Fuga all’alt e poi un inseguimento da brividi per 19 chilometri: tre arresti, recuperata refurtiva per 80mila euro
Bloccati dai Carabinieri dopo la fuga da Bizzarone fino a Rovello Porro: recuperati monili in oro e contanti rubati in Svizzera e restituiti al proprietario
I Carabinieri della Sezione Radiomobile di Como hanno arrestato tre persone, due di origine peruviana e una cubana, rispettivamente di 58, 48 e 35 anni, senza fissa dimora e irregolari sul territorio nazionale, ritenute responsabili di resistenza a pubblico ufficiale, ricettazione e ingresso e soggiorno illegale nello Stato. L’episodio risale a qualche giorni fa e lo rende noto oggi il comando provinciale dei carabinieri.
L’intervento è avvenuto durante un servizio di controllo lungo la strada provinciale 23, a Bizzarone, dove una pattuglia ha intimato l’alt a un’autovettura sospetta. Dopo un iniziale arresto regolare del veicolo a margine della carreggiata, il conducente ha improvvisamente inserito la retromarcia per poi darsi alla fuga in direzione Appiano Gentile. Ne è nato un inseguimento di circa 19 chilometri, terminato nel territorio comunale di Rovello Porro, dove i militari sono riusciti a bloccare l’auto e a fermare tre dei quattro occupanti. Un quarto uomo è invece riuscito a fuggire, facendo perdere le proprie tracce.

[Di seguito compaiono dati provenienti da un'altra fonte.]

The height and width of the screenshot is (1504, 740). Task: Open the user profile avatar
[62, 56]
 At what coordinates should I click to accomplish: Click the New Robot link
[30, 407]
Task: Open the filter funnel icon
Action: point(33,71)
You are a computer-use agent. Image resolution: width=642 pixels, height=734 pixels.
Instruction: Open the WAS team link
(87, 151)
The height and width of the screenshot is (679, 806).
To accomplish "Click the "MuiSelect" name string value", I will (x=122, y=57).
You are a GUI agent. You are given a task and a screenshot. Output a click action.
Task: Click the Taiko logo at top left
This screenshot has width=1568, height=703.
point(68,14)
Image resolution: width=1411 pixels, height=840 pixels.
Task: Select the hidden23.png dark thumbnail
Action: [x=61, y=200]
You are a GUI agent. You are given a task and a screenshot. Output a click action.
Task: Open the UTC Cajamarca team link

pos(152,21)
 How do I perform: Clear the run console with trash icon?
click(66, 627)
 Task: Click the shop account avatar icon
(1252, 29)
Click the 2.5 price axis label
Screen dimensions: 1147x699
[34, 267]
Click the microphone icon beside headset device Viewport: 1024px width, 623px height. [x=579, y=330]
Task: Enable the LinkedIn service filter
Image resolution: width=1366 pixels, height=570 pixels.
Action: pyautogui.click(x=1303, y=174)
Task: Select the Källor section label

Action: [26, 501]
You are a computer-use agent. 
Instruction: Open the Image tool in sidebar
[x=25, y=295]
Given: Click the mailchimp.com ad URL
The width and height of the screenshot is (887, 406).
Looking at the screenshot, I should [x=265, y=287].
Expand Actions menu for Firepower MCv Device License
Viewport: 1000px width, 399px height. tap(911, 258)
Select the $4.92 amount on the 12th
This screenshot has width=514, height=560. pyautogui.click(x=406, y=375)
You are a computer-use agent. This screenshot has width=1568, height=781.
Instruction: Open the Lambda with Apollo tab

La perquisizione del veicolo ha permesso di rinvenire un ingente quantitativo di monili in oro e denaro contante in diverse valute estere, tra cui franchi svizzeri, corone ceche, rubli rumeni e pesos cileni. Il materiale, ritenuto provento di reati contro il patrimonio, è stato immediatamente sequestrato. E ieri la Procura della Repubblica di Como ha disposto il dissequestro di quanto recuperato, stimato in circa 80mila euro, refurtiva risultata appartenere a un uomo di 37 anni residente a Melano, in Ticino, che aveva subito il furto nella propria abitazione in territorio elvetico. Tutta la refurtiva è stata restituita al legittimo proprietario.